Por Juan Francisco Florido

¿Quién no echa una mirada al sol cuando atardece?

¿Quién quita sus ojos del cometa cuando estalla?

¿Quién no presta oídos a una campana cuando por algún hecho tañe?

¿Quién puede desoír esa campana cuya música lo traslada fuera de este mundo?

Ningún hombre es una isla entera por sí mismo.

Cada hombre es una pieza del continente, una parte del todo.

Si el mar se lleva una porción de tierra, toda Europa queda disminuida, como si fuera un promontorio, o la casa de uno de tus amigos, o la tuya propia.

Ninguna persona es una isla; la muerte de cualquiera me afecta, porque me encuentro unido a toda la humanidad; por eso, nunca preguntes por quién doblan las campanas; doblan por ti.

JOHN DONNE: MEDITACIÓN XVIII

 Puede que no haya palabra más manoseada que «honestidad», en especial a la hora de escribir. Sobre todo, al momento de mostrarse a sí mismo como en realidad se es. Por mi parte, haré lo que esté a mi alcance para que el presente texto sea tan honesto como yo mismo, o lo que yo haya interpretado sobre la película de la que quiero escribir, me lo permita. Tengo la fortuna de haber visto «The Whale» de Darren Aronofsky hace un par de horas y creo que todavía conservo con algo de frescura las sensaciones que me generó, tanto físicas como emocionales.

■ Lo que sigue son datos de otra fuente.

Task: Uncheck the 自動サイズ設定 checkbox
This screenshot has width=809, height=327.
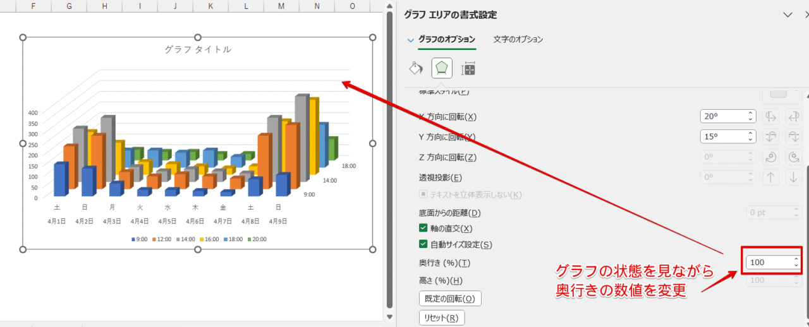Action: pyautogui.click(x=423, y=244)
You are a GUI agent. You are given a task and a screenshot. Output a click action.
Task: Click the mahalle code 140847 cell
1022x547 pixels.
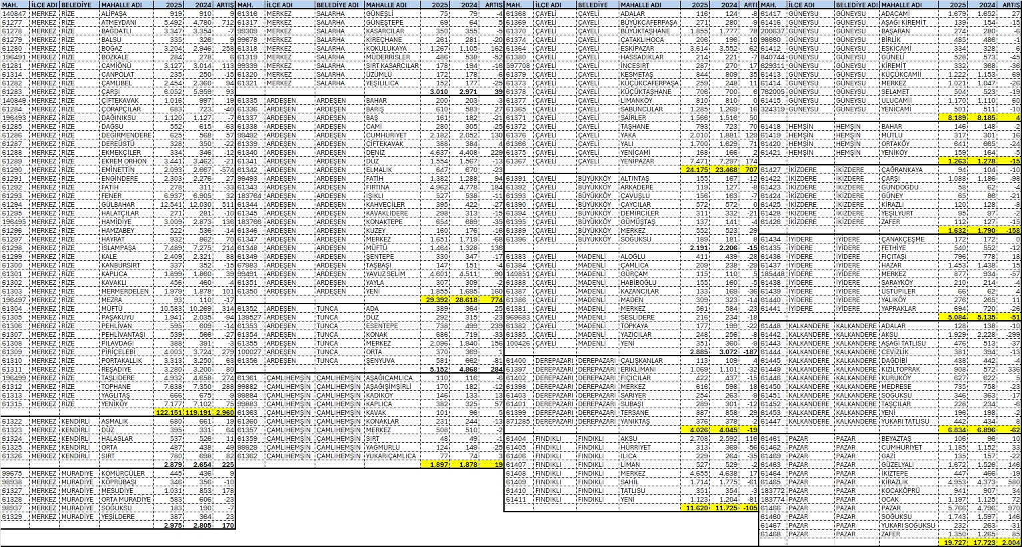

Es muy difícil no aludir a la experiencia física en una película cuyo protagonista es un personaje con una obesidad llevada hasta el límite de la propia movilidad, mientras se cruza una sala de cine a oscuras que está inundada de chasquidos de maíz pira siendo masticado, tiene un suelo pegajoso como el chicle por la gaseosa y con el olor a papas fritas y tocinetas de paquete en el aire. No se entienda esto como una queja. Cuando se paga una boleta para ver una película, toda la experiencia de la sala viene incluida. Lo que no es muy común es la forma en lo que estas experiencias banales, aparentemente ajenas a la película misma, se complementan de una forma incluso algo dolorosa con la película que se ve. Después de todo, la cabeza puede interpretar, pero el cuerpo no miente. El cuerpo es verdaderamente honesto. Ya que hablo de honestidad, no puedo prometer que no va a haber «spoilers», pero haré el intento. Al menos evitaré aludir directamente a los hechos.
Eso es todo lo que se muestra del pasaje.